**Request**
Render the items below as a JSON list of strings, one string per line, leaving out blank lines, starting with the line that contains "Tap Fitness routine teal icon" and continuing through the line that contains "point(345,87)".

**Information given**

········

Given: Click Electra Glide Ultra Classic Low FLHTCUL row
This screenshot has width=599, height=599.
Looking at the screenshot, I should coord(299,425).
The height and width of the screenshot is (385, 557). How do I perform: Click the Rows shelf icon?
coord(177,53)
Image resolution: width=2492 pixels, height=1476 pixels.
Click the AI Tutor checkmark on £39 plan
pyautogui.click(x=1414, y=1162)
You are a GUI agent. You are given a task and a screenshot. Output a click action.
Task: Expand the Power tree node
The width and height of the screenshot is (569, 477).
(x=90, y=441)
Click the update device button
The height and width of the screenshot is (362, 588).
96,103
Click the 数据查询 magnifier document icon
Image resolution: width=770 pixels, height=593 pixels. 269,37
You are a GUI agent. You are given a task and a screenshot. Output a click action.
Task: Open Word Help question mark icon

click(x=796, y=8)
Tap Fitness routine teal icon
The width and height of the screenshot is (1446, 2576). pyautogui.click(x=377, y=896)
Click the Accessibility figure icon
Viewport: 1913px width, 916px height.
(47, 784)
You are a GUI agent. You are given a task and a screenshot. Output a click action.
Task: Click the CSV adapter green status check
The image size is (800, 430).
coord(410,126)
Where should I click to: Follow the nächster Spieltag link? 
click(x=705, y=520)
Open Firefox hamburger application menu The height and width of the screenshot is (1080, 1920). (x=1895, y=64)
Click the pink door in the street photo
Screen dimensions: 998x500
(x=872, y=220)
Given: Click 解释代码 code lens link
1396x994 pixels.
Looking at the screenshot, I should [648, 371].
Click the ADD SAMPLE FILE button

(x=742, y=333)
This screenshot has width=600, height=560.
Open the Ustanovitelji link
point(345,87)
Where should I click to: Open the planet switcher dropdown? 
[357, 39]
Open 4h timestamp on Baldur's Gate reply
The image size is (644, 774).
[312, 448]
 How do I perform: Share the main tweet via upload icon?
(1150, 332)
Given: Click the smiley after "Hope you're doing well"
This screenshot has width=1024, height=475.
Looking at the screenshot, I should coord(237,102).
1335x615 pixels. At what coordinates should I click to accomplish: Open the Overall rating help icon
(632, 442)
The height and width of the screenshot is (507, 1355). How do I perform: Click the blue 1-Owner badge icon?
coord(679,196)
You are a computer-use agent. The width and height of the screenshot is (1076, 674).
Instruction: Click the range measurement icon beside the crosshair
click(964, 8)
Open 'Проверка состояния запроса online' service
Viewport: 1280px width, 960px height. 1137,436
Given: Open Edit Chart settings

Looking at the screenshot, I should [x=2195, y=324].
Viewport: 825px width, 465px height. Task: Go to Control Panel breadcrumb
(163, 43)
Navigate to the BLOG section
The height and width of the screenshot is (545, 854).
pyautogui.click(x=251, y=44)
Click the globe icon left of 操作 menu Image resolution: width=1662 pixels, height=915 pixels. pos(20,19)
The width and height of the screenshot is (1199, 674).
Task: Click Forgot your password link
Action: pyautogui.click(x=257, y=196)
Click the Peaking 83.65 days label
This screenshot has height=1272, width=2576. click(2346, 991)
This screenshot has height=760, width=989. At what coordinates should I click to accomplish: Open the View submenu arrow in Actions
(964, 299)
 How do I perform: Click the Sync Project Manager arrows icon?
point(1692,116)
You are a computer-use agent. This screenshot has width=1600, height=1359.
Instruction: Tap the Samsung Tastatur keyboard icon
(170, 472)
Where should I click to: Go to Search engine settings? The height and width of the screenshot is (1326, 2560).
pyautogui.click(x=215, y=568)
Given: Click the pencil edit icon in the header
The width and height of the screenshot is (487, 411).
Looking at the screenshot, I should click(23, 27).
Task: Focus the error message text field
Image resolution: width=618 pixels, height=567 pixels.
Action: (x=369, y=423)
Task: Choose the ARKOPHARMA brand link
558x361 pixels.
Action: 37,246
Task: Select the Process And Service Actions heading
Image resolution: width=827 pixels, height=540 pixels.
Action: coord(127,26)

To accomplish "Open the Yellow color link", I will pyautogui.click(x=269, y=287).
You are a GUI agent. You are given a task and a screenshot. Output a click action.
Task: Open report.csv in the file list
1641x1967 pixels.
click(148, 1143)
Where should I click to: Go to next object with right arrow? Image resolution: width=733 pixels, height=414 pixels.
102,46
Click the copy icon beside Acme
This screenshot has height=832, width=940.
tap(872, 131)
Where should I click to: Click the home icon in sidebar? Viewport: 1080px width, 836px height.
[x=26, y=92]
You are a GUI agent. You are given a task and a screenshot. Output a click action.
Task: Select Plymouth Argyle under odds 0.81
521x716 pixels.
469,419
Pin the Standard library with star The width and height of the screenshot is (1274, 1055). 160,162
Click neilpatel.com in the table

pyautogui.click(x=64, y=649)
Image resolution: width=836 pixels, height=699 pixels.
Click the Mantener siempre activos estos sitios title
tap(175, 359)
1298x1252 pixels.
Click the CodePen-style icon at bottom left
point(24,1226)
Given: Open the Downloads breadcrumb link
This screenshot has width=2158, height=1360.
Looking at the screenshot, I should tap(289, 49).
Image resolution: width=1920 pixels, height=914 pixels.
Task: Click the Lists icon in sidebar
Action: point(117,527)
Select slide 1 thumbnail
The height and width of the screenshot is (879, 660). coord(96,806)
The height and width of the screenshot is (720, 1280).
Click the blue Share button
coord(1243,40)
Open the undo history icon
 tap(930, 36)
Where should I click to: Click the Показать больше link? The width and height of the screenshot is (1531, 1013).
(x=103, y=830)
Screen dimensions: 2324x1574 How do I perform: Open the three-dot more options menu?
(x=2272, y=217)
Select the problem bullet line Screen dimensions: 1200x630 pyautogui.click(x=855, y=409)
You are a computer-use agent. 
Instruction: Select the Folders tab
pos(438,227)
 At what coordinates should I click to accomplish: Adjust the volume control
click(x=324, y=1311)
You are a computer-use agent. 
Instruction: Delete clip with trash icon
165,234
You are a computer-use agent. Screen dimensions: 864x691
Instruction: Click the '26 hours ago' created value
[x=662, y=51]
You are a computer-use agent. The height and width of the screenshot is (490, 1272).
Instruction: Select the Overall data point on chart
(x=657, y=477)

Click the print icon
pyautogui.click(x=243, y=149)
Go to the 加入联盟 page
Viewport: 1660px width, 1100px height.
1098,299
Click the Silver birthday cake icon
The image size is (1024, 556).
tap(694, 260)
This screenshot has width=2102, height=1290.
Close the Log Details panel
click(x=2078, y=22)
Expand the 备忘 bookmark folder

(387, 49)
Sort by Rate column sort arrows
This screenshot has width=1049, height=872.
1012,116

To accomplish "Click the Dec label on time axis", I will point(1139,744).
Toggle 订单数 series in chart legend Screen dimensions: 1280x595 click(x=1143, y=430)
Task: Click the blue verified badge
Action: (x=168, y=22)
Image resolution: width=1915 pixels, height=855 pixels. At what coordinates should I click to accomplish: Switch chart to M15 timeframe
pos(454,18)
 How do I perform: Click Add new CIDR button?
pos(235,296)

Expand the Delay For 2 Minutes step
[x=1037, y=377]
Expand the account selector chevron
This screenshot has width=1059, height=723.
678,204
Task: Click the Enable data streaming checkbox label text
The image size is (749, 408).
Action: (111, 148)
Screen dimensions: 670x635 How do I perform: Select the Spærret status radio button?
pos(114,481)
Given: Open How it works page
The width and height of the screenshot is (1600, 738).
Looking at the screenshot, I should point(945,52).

········

**Written response**
[
  "Tap Fitness routine teal icon",
  "The width and height of the screenshot is (1446, 2576). pyautogui.click(x=377, y=896)",
  "Click the Accessibility figure icon",
  "Viewport: 1913px width, 916px height.",
  "(47, 784)",
  "You are a GUI agent. You are given a task and a screenshot. Output a click action.",
  "Task: Click the CSV adapter green status check",
  "The image size is (800, 430).",
  "coord(410,126)",
  "Where should I click to: Follow the nächster Spieltag link? ",
  "click(x=705, y=520)",
  "Open Firefox hamburger application menu The height and width of the screenshot is (1080, 1920). (x=1895, y=64)",
  "Click the pink door in the street photo",
  "Screen dimensions: 998x500",
  "(x=872, y=220)",
  "Given: Click 解释代码 code lens link",
  "1396x994 pixels.",
  "Looking at the screenshot, I should [648, 371].",
  "Click the ADD SAMPLE FILE button",
  "(x=742, y=333)",
  "This screenshot has width=600, height=560.",
  "Open the Ustanovitelji link",
  "point(345,87)"
]